Another major drawback of this plan is the possibility of increasing mortality due to increasing the distance to safe water, which can in some cases significantly outweigh the beneficial effects of arsenic reduction.[49] [50] However, this could be mitigated by ensuring that new wells are dug in locations that enable all families to have a deep tubewell within 300 meters of their house, although such measures would increase the cost due to the higher number of wells that must be dug.
The total cost of installing these wells is roughly $1000 - $2000/well (including distributional costs).[51] The number of people who use each well varies substantially, although in order for these wells to not increase deaths from pathogens the number would likely need to be relatively small. Using a rough estimate of 10 people per drinking well, with tubewells typically lasting 10-40 years,[52] we find a cost per person-year of clean water of between $2.50 - $20.
Data Collection
One possible meta-intervention is to collect more data on the levels of arsenic in wells and other water sources outside of Bangladesh. Although there is substantial data on arsenic levels in wells in Bangladesh, there is not as much information on arsenic levels in individual wells outside of Bangladesh. This information could be used to better target arsenic-related interventions.
The cost of individual kits for testing wells has been estimated as being between $0.17 and $6.60 (2012 dollars), not including distribution costs.[53] This is equivalent to roughly $0.22 to $8.67 in current dollars. Unfortunately, the effectiveness of field testing kits has been called into question.[54] More recent analysis has found that the effectiveness of testing kits varies by the type of kit, but that two types of tests (Lamotte and Quick II) are both accurate and precise.[55] These tests cost $4.16/test and $4.62/test respectively (2020 dollars), which is equivalent to roughly $4.79 and $5.32 in 2022 dollars (not including distribution costs).
Membrane filters and other non-adsorption-based filters
This method of arsenic treatment includes a variety of different methods of filtering arsenic through some sort of filter designed to prevent arsenic from passing through. Filter effectiveness varies widely by the type of filter used. A review of the cost-effectiveness of different arsenic removal methods found that many types of filters (including ceramic filters, which have commonly been used in Bangladesh) did not actually filter out arsenic well enough to meet WHO standards, were extremely expensive, or both.[24] However, this does not rule out the possibility of other types of filters, which were not studied, being cost-effective.
TFC (thin film composite) membranes, a common type of membrane, appear to reduce arsenic concentrations to below 10 μg/L, with exact reduction varying by pressure, but roughly 96% reduction at 1 bar of pressure.[25] The same study found that they were more effective than UF membranes, another common membrane type. However, this was tested solely in a lab and may not properly generalize to real-world interventions. Another study measuring the effectiveness of several different types of membranes found that TFC membranes could be up to 99.8% effective.[26] Although it did not provide detailed cost information for individual membranes, this study also found that membrane filters cost between $1.41 and $3.72 per m3 of water in 2021 dollars (with exact prices depending on whether the membrane was a reverse osmosis membrane or nanofiltration membrane). This suggests the total cost of providing one person with clean water for a year could be up to $204.50 in today’s dollars.
Other types of nanofiltration membranes have been suggested as a promising intervention but do not seem to be sufficiently effective, as confirmed by a systematic review of different nanofiltration membranes.[27]
Some evidence also suggests that even when people are provided with filters, they do not actually use them.[28]
Precipitation
This technique refers to combining arsenic-contaminated water with other chemicals to transmute the arsenic into a solid compound, which can more easily be removed.
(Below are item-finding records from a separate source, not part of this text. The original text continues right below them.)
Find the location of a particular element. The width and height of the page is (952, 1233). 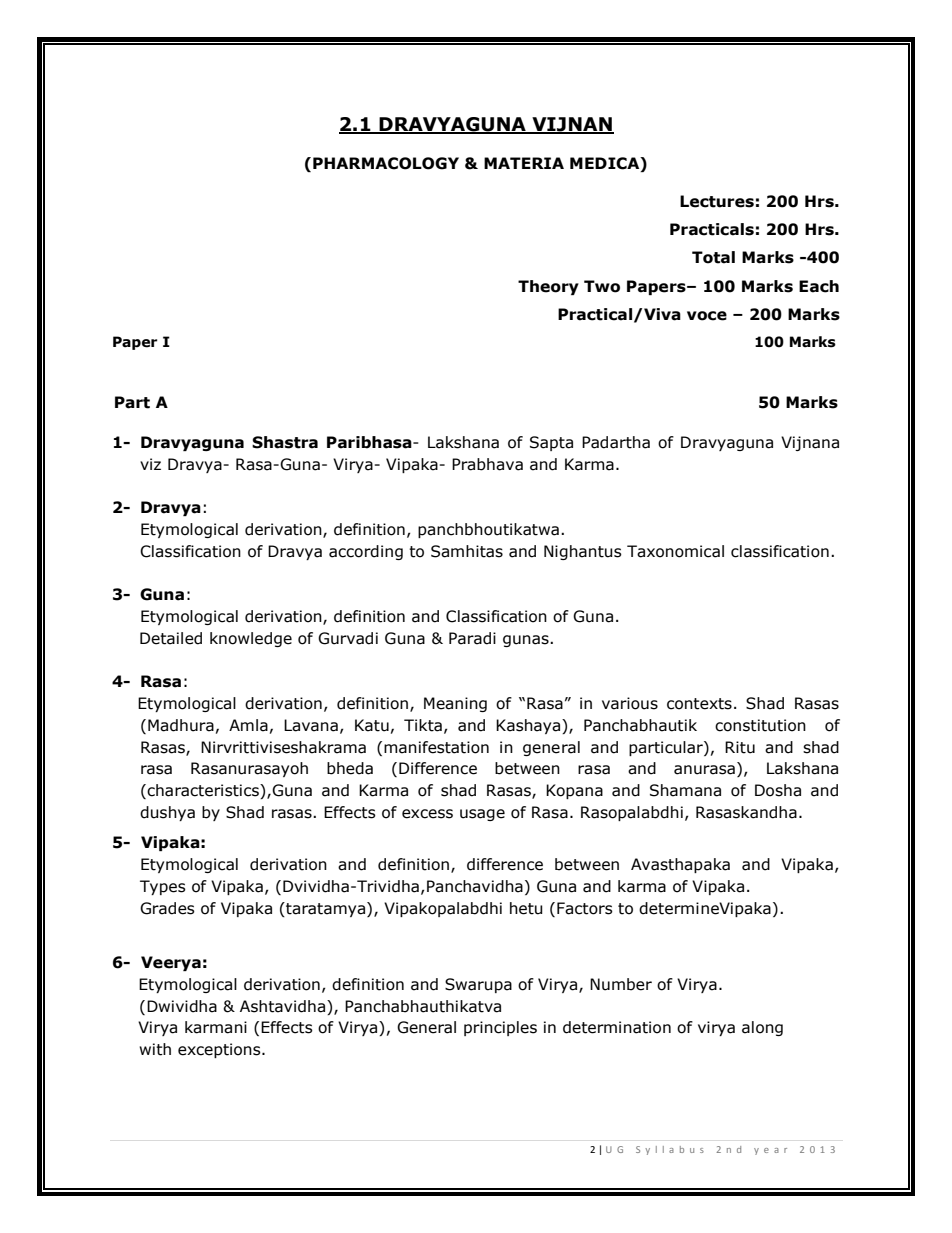

MATERIA is located at coordinates (524, 163).
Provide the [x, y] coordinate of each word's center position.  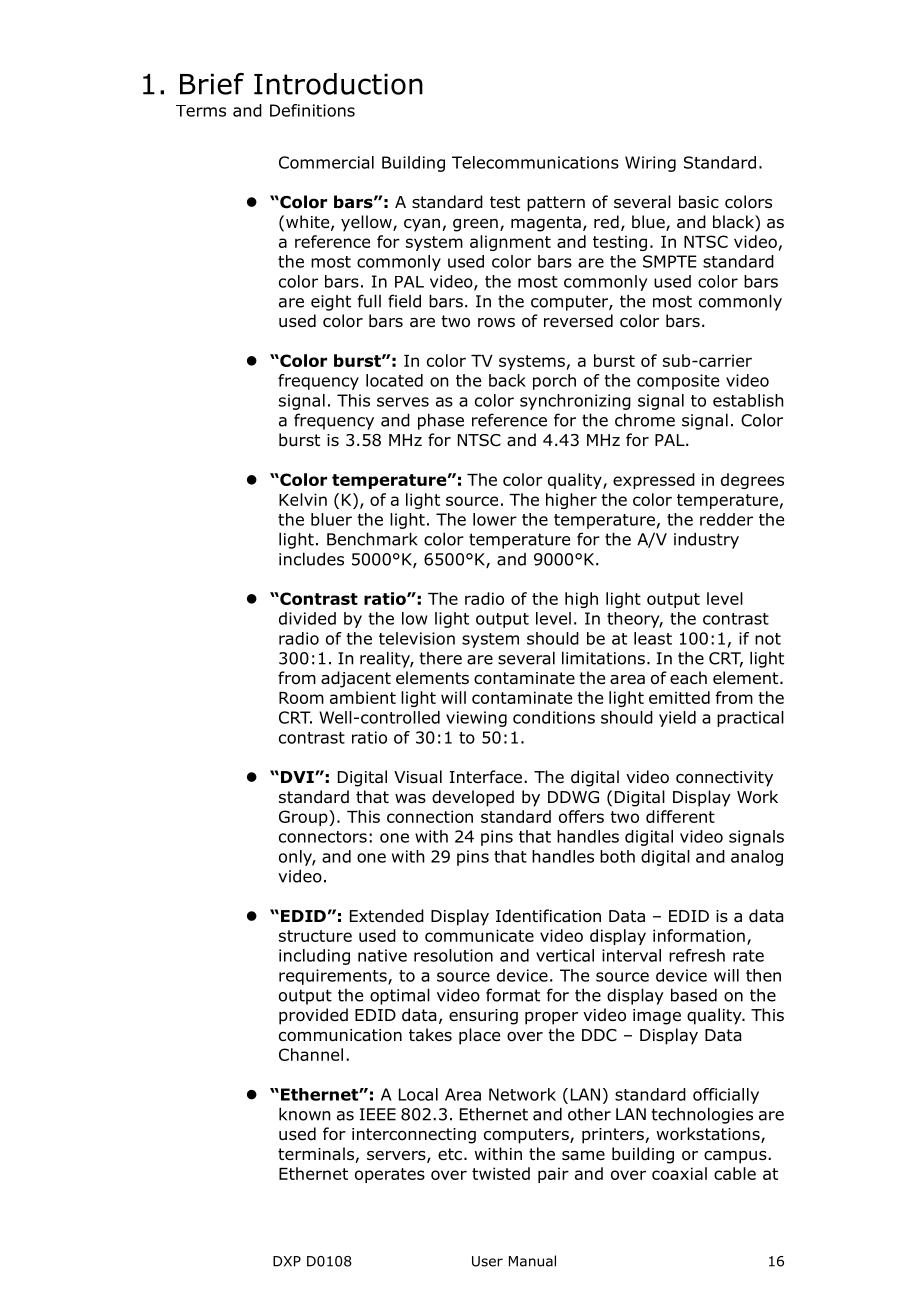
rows [496, 323]
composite [678, 382]
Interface [486, 777]
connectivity [724, 779]
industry [706, 540]
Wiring [650, 164]
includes [311, 559]
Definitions [312, 110]
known [305, 1114]
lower [495, 519]
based [694, 995]
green [475, 225]
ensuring [483, 1017]
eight [331, 303]
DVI [298, 777]
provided [313, 1016]
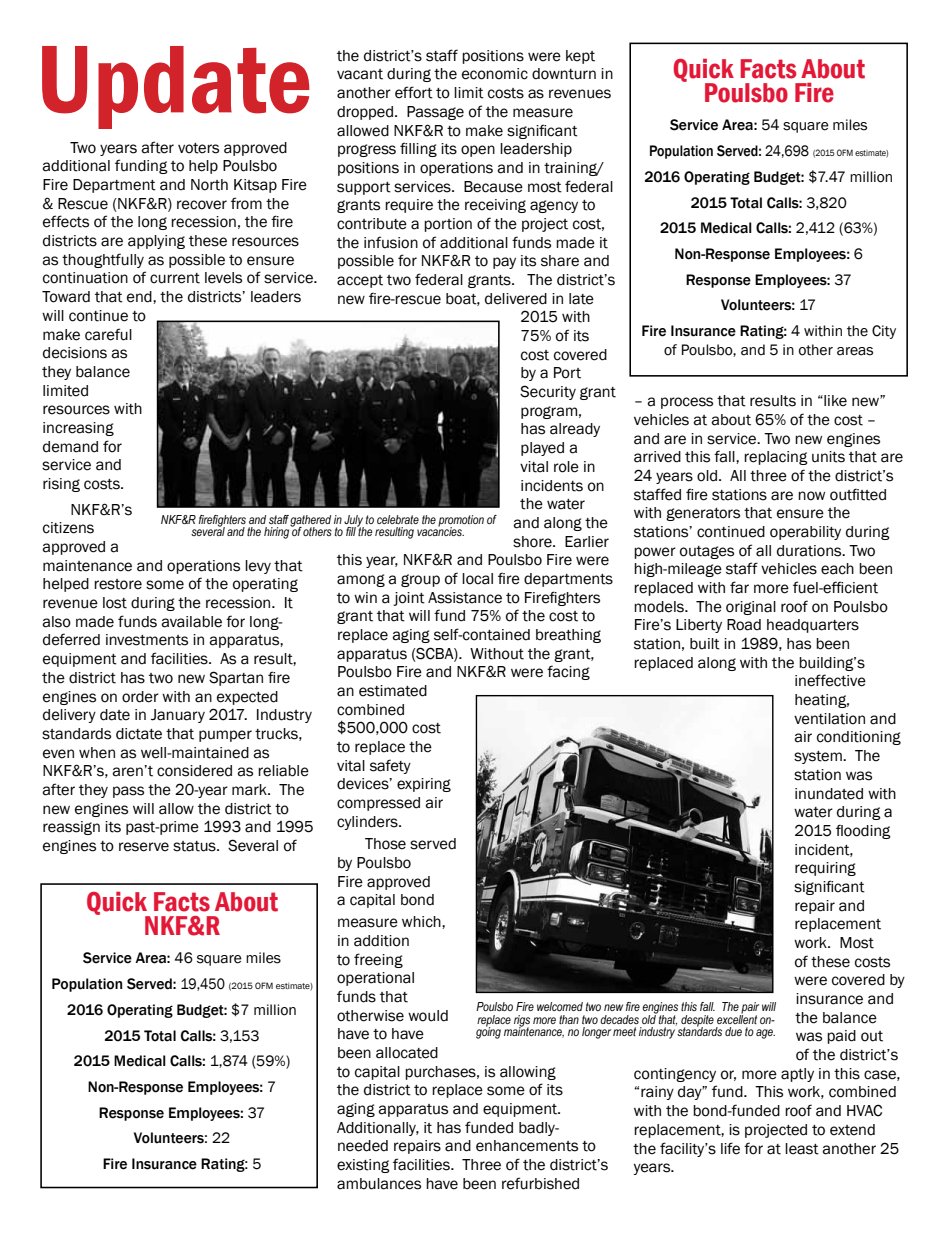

The effectiveness varies depending on several factors, but in the best case scenario it can reduce arsenic levels to “below the level of detection,”[29] although this result is somewhat confusing since the data provided indicate that even in the best case scenario precipitation seems to only reduce arsenic levels to about 25 μg/L. However, this study has various issues making it more difficult to generalize, such as only examining much higher starting concentrations.
More recent studies have found that depending on the chemicals used to precipitate the arsenic, it is possible to reduce arsenic levels to below 10 μg/L.[30] However, these studies are somewhat limited in generalizability, as they find that effectiveness depends on the level of aluminum contaminants, which cause the effectiveness and necessary time to vary.
I was not able to find information on the typical costs for arsenic precipitation. Due to this fact, the relatively limited effectiveness of precipitation, and other information I found about drawbacks of this method, I think precipitation is likely to be less cost-effective and reliable than other methods.
Treating Soil with Lime
Treating arsenic-heavy soils with lime appears to substantially reduce the arsenic concentration in the soil, potentially as low as 1.4 mg/kg.[42] However, it is unclear what the effect of this on drinking water arsenic concentration is, as this amount is significantly more than the recommended value for water (although not all of it would actually get into the water). This method is notable because it could potentially significantly reduce the levels of arsenic in crops grown in this soil, but I was unable to find further details on the level of this effect.. I was unable to find estimates of the cost of this treatment method.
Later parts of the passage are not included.